While your dog is still contagious, he can infect VACCINATED dogs!!!! Not every vaccine works! You are putting a minor inconvenience to your dog and you up against the LIFE of other dogs and potential major expenses to even responsible owners.

There are ways to exercise him that doesn't involve walking him in public AND really, walks aren't all that much exercise anyway. Walking is more about sniffing, exploring etc than physical exercise (excluding very long, brisk walks which you shouldn't be doing with that young of pup anyway). 

Wait until the vet says he is not contagious. There is no other responsible and ethical alternative.


----------



## Silentgirl490 (Jun 5, 2012)

Shell said:


> While your dog is still contagious, he can infect VACCINATED dogs!!!! Not every vaccine works! You are putting a minor inconvenience to your dog and you up against the LIFE of other dogs and potential major expenses to even responsible owners.
> 
> There are ways to exercise him that doesn't involve walking him in public AND really, walks aren't all that much exercise anyway. Walking is more about sniffing, exploring etc than physical exercise (excluding very long, brisk walks which you shouldn't be doing with that young of pup anyway).
> 
> Wait until the vet says he is not contagious. There is no other responsible and ethical alternative.


Like I said before I can't be constantly worried about other peoples dogs, I have my own pets to consider. I have done literally everything to drain his energy and I think he would definetly benefit from a walk. I don't like the idea of other dogs getting parvo but I am doing what my vet said, I clean up after him, and I am not letting him play with other dogs. I feel it unfair to him that he doesn't get to be around other dogs since he seems to love them. I just hope not socializing him now isn't going to effect him later on. 

I have my own problems to worry about and believe me when I say I have been through enough in this life, I can't constantly be worried about everyone else, I put my dog first as selfish as that sounds. But I am literally doing everything my vet has told me.


----------



## Hambonez (Mar 17, 2012)

Wow. I'm pretty appalled by your attitude, and not entirely sure why you're asking us if you can walk your pup when it sounds like you're going to do what you're going to do no matter what anyone tells you. We all deal with hardships in our lives, you don't have any idea what other people are going through or have been through. I would hope that would give you more empathy for other people instead of just feeling entitled to do as you please. Yes there are irresponsible owners who should vaccinate their pets, but various other posters have pointed out other factors at play that could make the dogs with responsible owners still vulnerable to parvo. There are also irresponsible owners who take their contagious dogs out and risk the health of other dogs. It's ok for you to be irresponsible but not for others?

_Stored data_.
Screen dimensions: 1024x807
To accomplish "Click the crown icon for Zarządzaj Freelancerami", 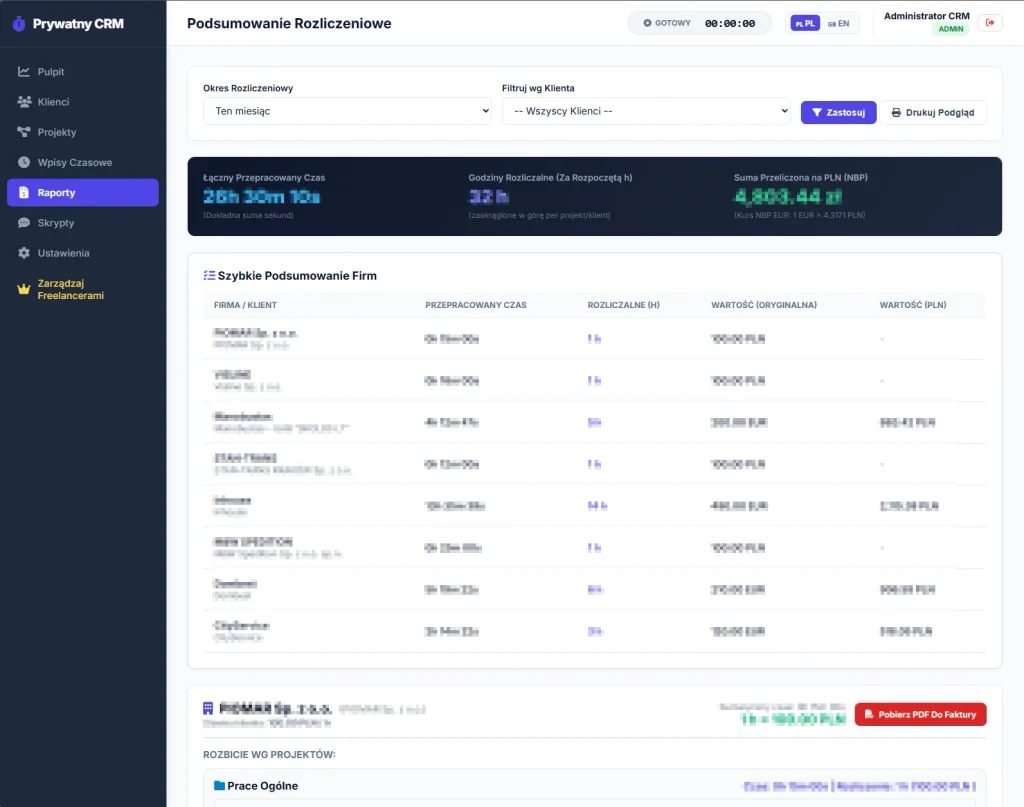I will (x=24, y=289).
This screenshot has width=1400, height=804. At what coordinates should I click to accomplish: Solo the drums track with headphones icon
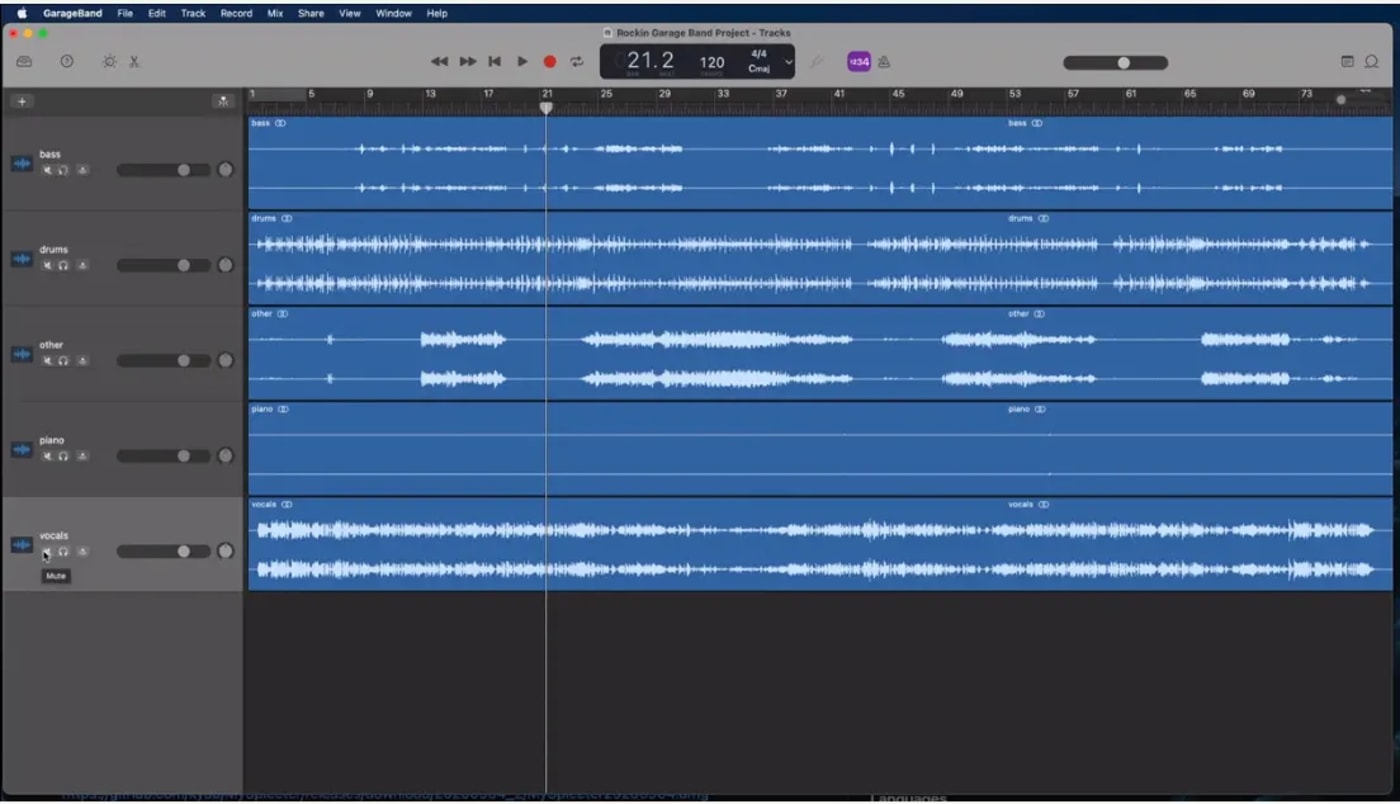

_Activity list_.
A. Answer these questions about the forum thread on walking a contagious puppy, one per line.
(i) According to the first post, what is walking more about than physical exercise?
(ii) According to the Silentgirl490 post, what is the dog not being allowed to do?
(iii) According to the Hambonez post, what do some other irresponsible owners do with their contagious dogs?
B. Repeat word for word the part of the forum thread that opens with the words containing "Like I said" and closes with "(Mar 17, 2012)".

_Expected results_.
A.
(i) Sniffing, exploring, and similar activities.
(ii) Play with other dogs.
(iii) They take them out and risk the health of other dogs.

B.
Like I said before I can't be constantly worried about other peoples dogs, I have my own pets to consider. I have done literally everything to drain his energy and I think he would definetly benefit from a walk. I don't like the idea of other dogs getting parvo but I am doing what my vet said, I clean up after him, and I am not letting him play with other dogs. I feel it unfair to him that he doesn't get to be around other dogs since he seems to love them. I just hope not socializing him now isn't going to effect him later on. 

I have my own problems to worry about and believe me when I say I have been through enough in this life, I can't constantly be worried about everyone else, I put my dog first as selfish as that sounds. But I am literally doing everything my vet has told me.


----------



## Hambonez (Mar 17, 2012)